The gelatinases, matrix metalloproteinases (MMP)-2 and MMP-9, are thought to be key mediators of secondary damage in adult animal models of brain injury. Moreover, an acute increase in these proteases in plasma and brain extracellular fluid of adult patients with moderate-to-severe traumatic brain injuries (TBIs) is associated with poorer clinical outcomes and mortality. Nonetheless, their involvement after TBI in the pediatric brain remains understudied. Using a murine model of TBI at postnatal day 21 (p21), approximating a toddler-aged child, we saw upregulation of active and pro-MMP-9 and MMP-2 by gelatin zymography at 48 h post-injury. We therefore investigated the role of gelatinases on long-term structural and behavioral outcomes after injury after acute inhibition with a selective gelatinase inhibitor, p-OH SB-3CT. After systemic administration, p-OH SB-3CT crossed the blood-brain barrier at therapeutically-relevant concentrations.
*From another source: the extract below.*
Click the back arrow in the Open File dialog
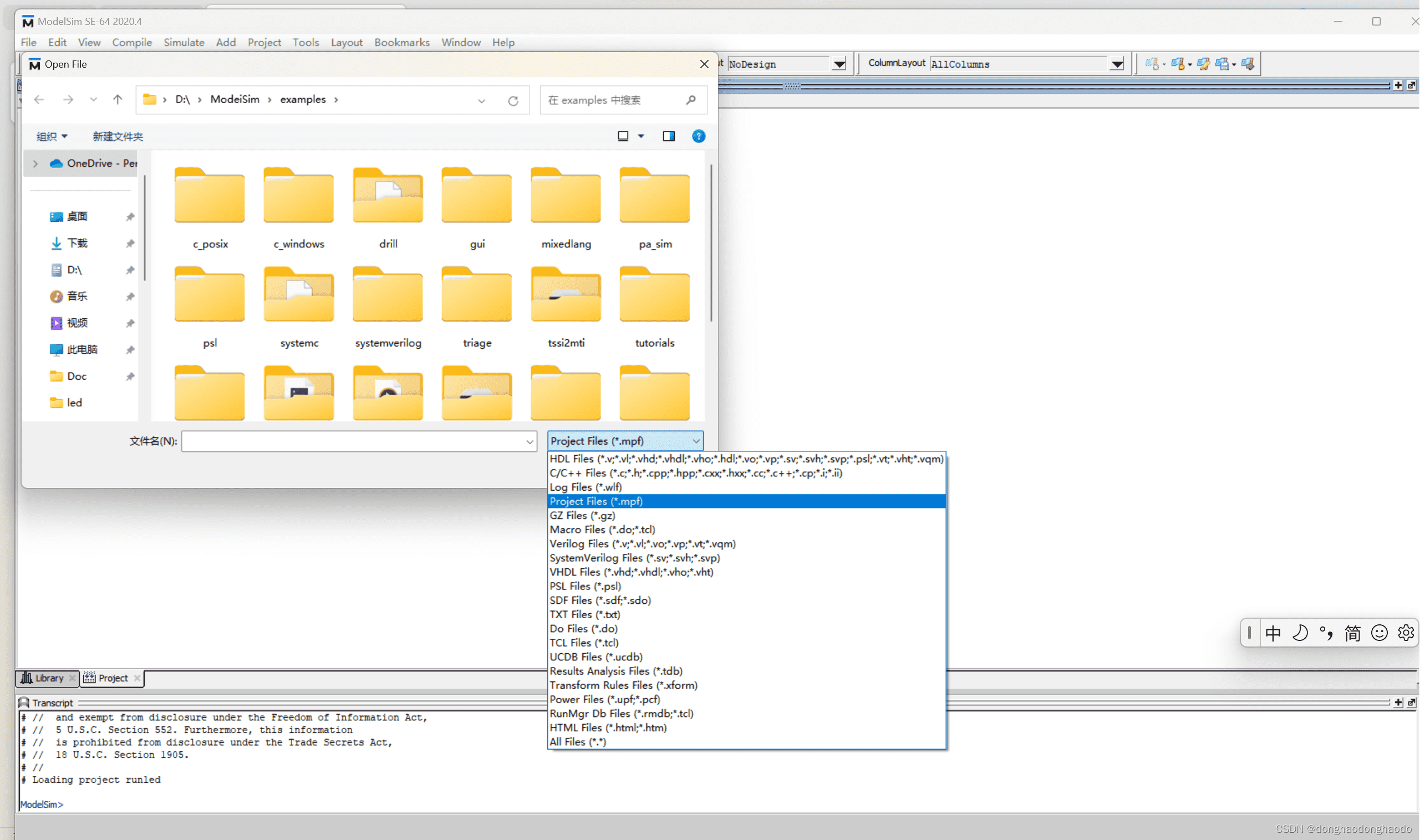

TBI at p21 induced hyperactivity, deficits in spatial learning and memory, and reduced sociability when mice were assessed at adulthood, alongside pronounced tissue loss in key neuroanatomical regions. Acute and short-term post-injury treatment with p-OH SB-3CT did not ameliorate these long-term behavioral, cognitive, or neuropathological deficits as compared to vehicletreated controls, suggesting that these deficits were independent of MMP-9 and MMP-2 upregulation. These findings emphasize the vulnerability of the immature brain to the consequences of traumatic injuries. However, early upregulation of gelatinases do not appear to be key determinants of long-term recovery after an early-life injury.

Original language	English
Article number	e0143386
Journal	PLoS ONE
Volume	10
Issue number	11
DOIs	https://doi.org/10.1371/journal.pone.0143386
State	Published - Nov 1 2015

Bibliographical note

Funding Information:
LJN received two grants from the National Institute of Neurological Disorders and Stroke (http:// www.ninds.nih.gov/) with grant numbers RO1NS077767 and RO1NS050159. BDS received a CJ Martin Early Career Fellowship from the Australian National Health and Medical Research Council with award number 1052505. The funders had no role in study design, data collection and analysis, decision to publish, or preparation of the manuscript. The authors would like to thank S.A. Canchola, Manager of the Neurobehavioral Core for Rehabilitation Research at UCSF, for assistance with behavioral assays, and Hualiang Pi at University of Notre Dame for doing the gelatin zymography.

Publisher Copyright:
© 2015 Semple et al. This is an open access article distributed under the terms of the Creative Commons Attribution License, which permits unrestricted use, distribution, and reproduction in any medium, provided the original author and source are credited.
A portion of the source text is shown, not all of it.